Homélie de Pâques

(Notre-Dame de Vincennes – 20, 21 avril 2019)

1-« Ils sont finis les jours de la Passion » dit la bénédiction solennelle et finale de la messe de Pâques : nous l’entendrons tout à l’heure. Et d’ajouter : « Suivez maintenant les pas du Ressuscité… Il vous a fait renaître : qu’Il vous rappelle toujours à cette joie que rien, pas même la mort, ne pourra vous ravir ! »

Lundi dernier à 18h50 tandis que se terminait à Notre-Dame de Paris comme dans beaucoup d’églises la messe du Lundi Saint, un feu a ravagé la cathédrale comme vous le savez. Quand j’ai entendu la nouvelle, je n’y croyais pas puis je me suis dit : « Encore un fou qui s’exprime à moins que ce ne soit un nouvel acte terroriste… » Je ne sais pas pourquoi j’ai immédiatement pensé aux propos du Général de Gaulle –grand chrétien- qui le 25 août 1944 dans un célèbre discours improvisé à l’hôtel de Ville de Paris dit : « Paris ! Paris outragé ! Paris brisé ! Paris martyrisé ! Mais Paris libéré ! » Mais, c’est à la cathédrale qu’il entonna lui-même le chant du Magnificat, le chant de louange par excellence de la Vierge Marie et de toute l’Église d’âge en âge et de jour en jour…

« Paris brisé et Paris libéré » dit le Général…

Église de pierre brisée, abîmée, ravagée mais qui sera reconstruite car nous savons le faire, c’est vrai.

2-Mais, les baptisés de Pâques savent que la libération, la rédemption, le salut ne sont pas seulement de notre fait même avec les meilleures intentions du monde, même avec notre bonne volonté, même avec notre intelligence et notre grand cœur qui sait se montrer généreux.

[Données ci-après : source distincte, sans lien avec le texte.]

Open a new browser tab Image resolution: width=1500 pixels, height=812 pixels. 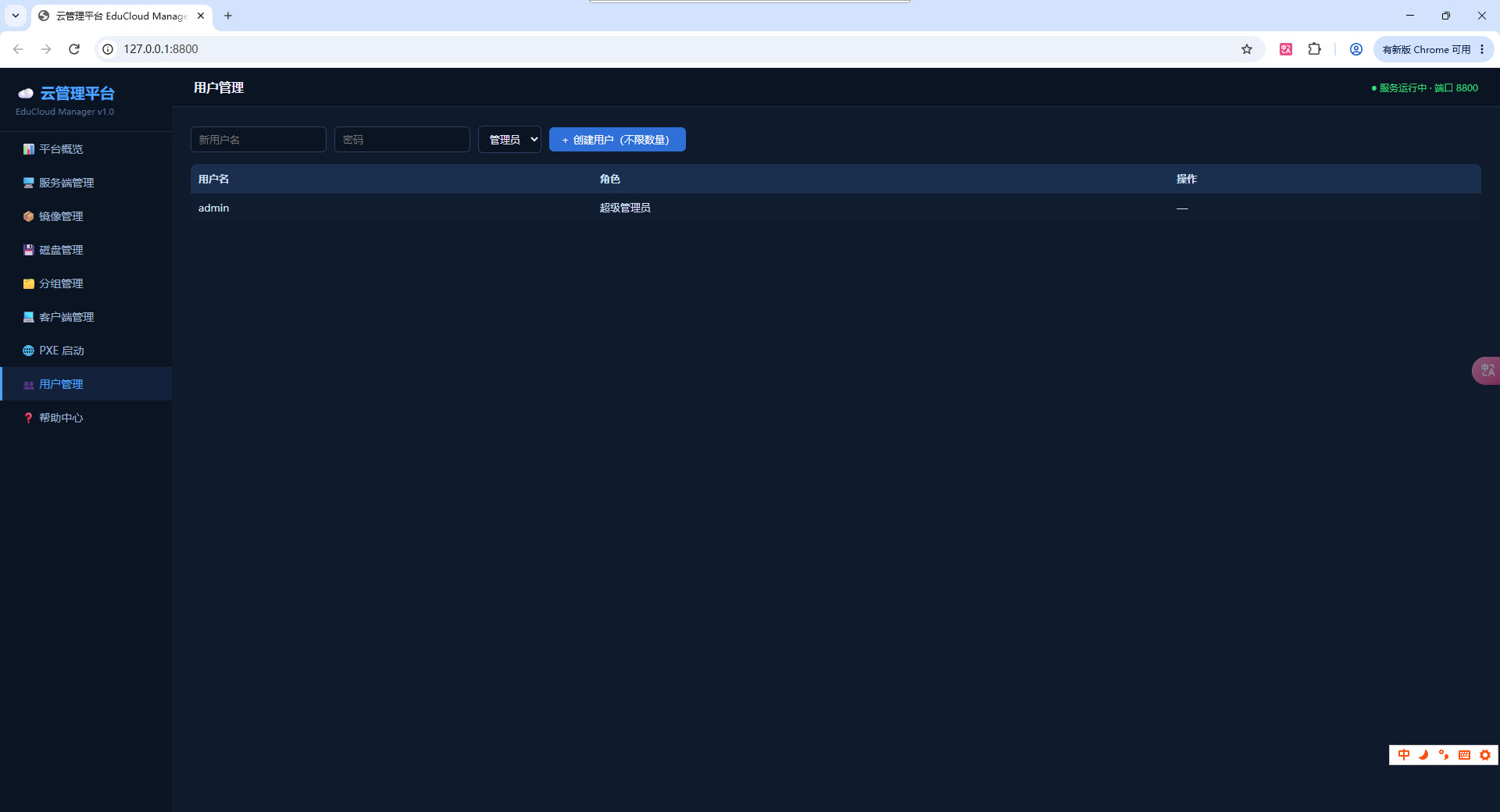[228, 16]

Ils ont fait l’expérience d’avoir été cherchés et trouvés par plus grand qu’eux dans leur vie bouleversée, dans leur vie ouverte à Celui qui nous dépasse et pourtant s’approche si bien de nous.

Frères et sœurs, je l’ai dit à beaucoup d’entre vous venus se réconcilier avec Dieu dans le sacrement de pénitence aux abords de Pâques : souvenez-vous de Dieu comme de Celui qui vous aime depuis si longtemps, qui vous a touché le cœur et le tréfonds et l’âme depuis plus ou moins longtemps quelle que soit l’ancienneté de votre baptême. Tenez-vous à cela : le Ressuscité, le Vivant par excellence comme le dit le livre de l’Apocalypse, le Christ à jamais vivant, est Celui qui vous a étreint le cœur plus d’une fois comme Claudel le soir de Noël 1886 en entendant le Magnificat à Notre-Dame de Paris, comme ces détenus de la prison de Fresnes qui chaque année reçoivent les sacrements des mains de notre évêque parce qu’ils ont ouvert la Sainte Écriture, la Bible, durant leur incarcération et que Dieu s’est glissé par là pour les libérer en profondeur, en vérité. Nous aussi qui sommes là ce soir (aujourd’hui) par fidélité, par découverte, par curiosité peut-être : laissons-nous toucher encore par le Christ à jamais vivant et  !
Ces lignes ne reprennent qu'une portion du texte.